DATA EXCERPTS =
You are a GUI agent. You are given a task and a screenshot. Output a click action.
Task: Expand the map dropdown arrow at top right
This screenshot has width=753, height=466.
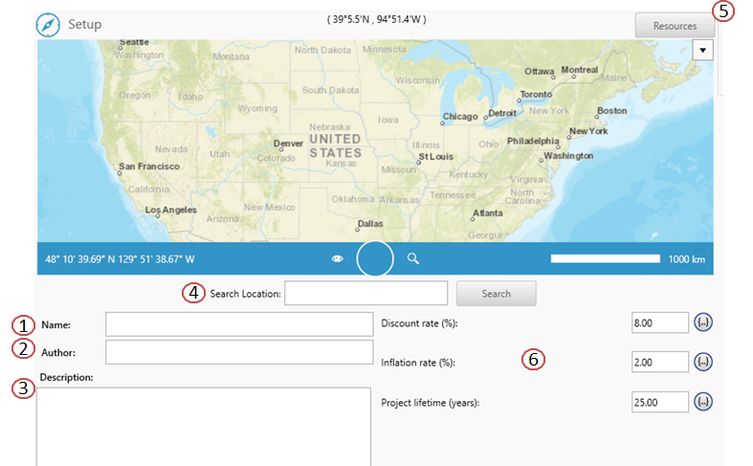click(x=703, y=50)
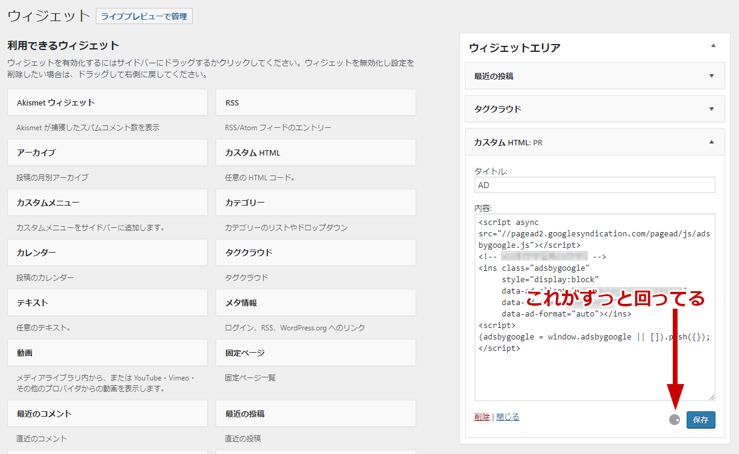
Task: Click the ライブプレビューで管理 button
Action: pos(144,16)
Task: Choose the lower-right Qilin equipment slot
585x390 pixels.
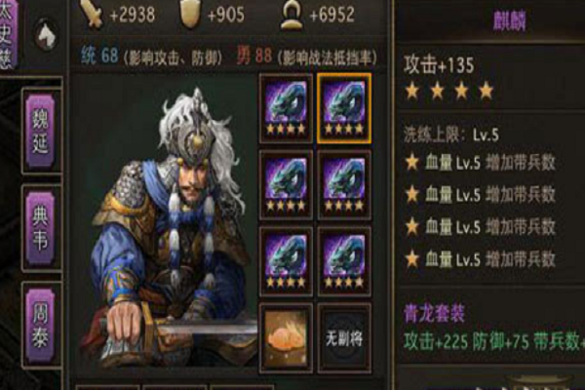Action: 344,261
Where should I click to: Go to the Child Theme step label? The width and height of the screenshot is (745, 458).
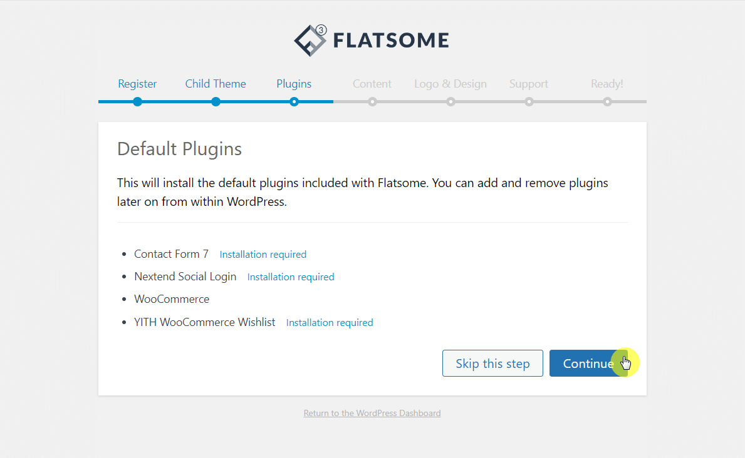216,84
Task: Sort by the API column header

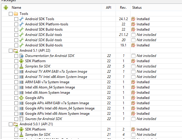Action: (x=108, y=7)
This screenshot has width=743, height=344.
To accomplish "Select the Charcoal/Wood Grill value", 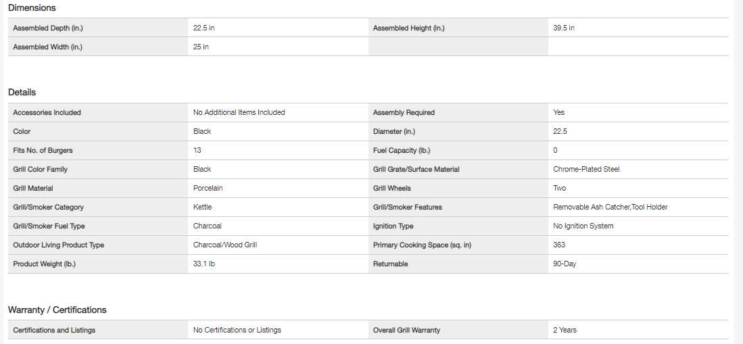I will (224, 245).
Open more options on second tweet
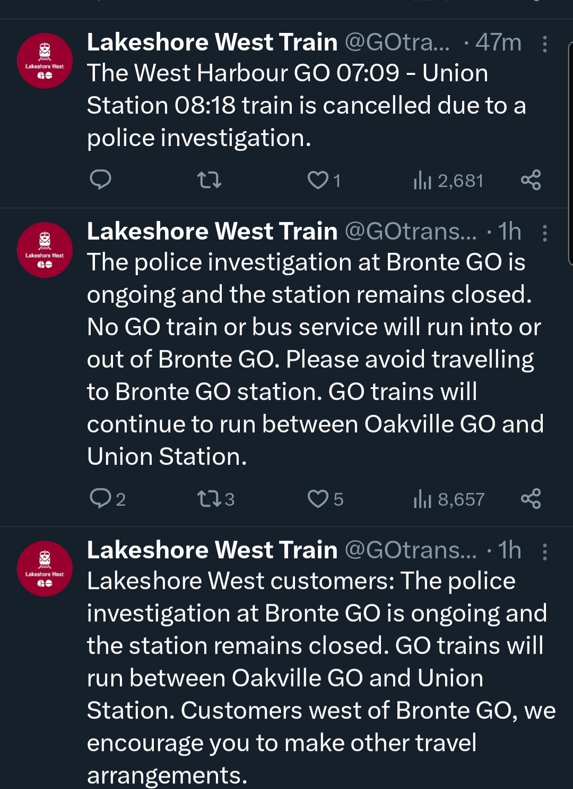The image size is (573, 789). 544,233
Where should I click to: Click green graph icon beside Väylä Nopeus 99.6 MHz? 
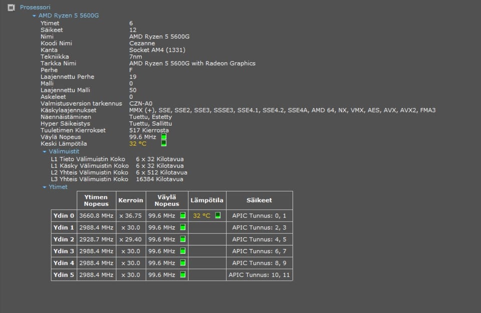click(x=164, y=137)
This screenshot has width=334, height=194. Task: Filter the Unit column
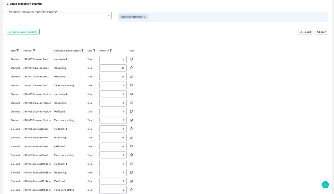94,51
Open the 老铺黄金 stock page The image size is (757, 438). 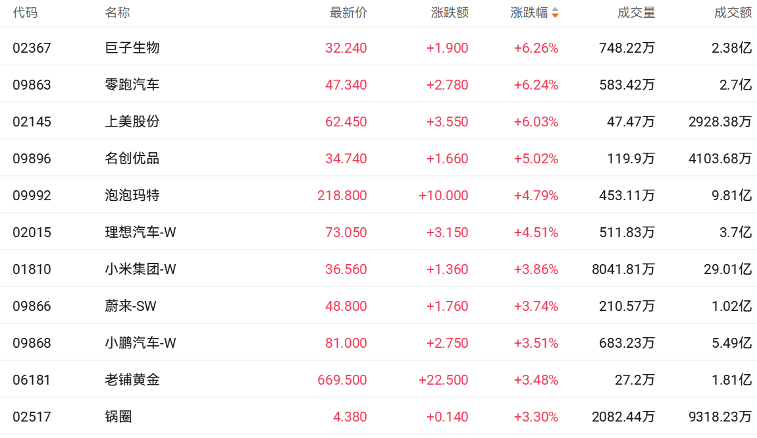tap(132, 380)
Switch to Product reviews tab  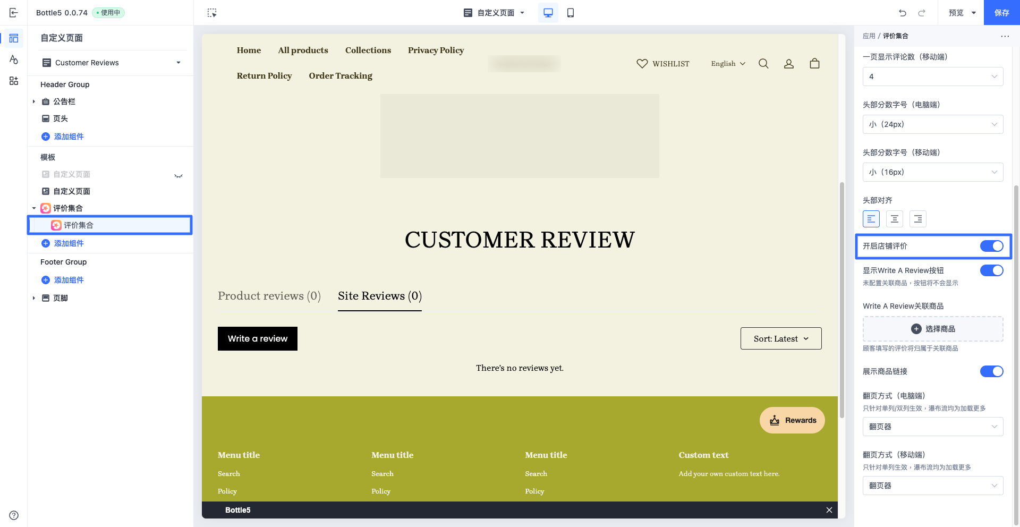pyautogui.click(x=269, y=296)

HOW TO COMPLETE THIS TASK =
Find the string "right" in the entries above and return each line that holds it.

WRITTEN ANSWER =
Task: Expand the map dropdown arrow at top right
Task: Choose the lower-right Qilin equipment slot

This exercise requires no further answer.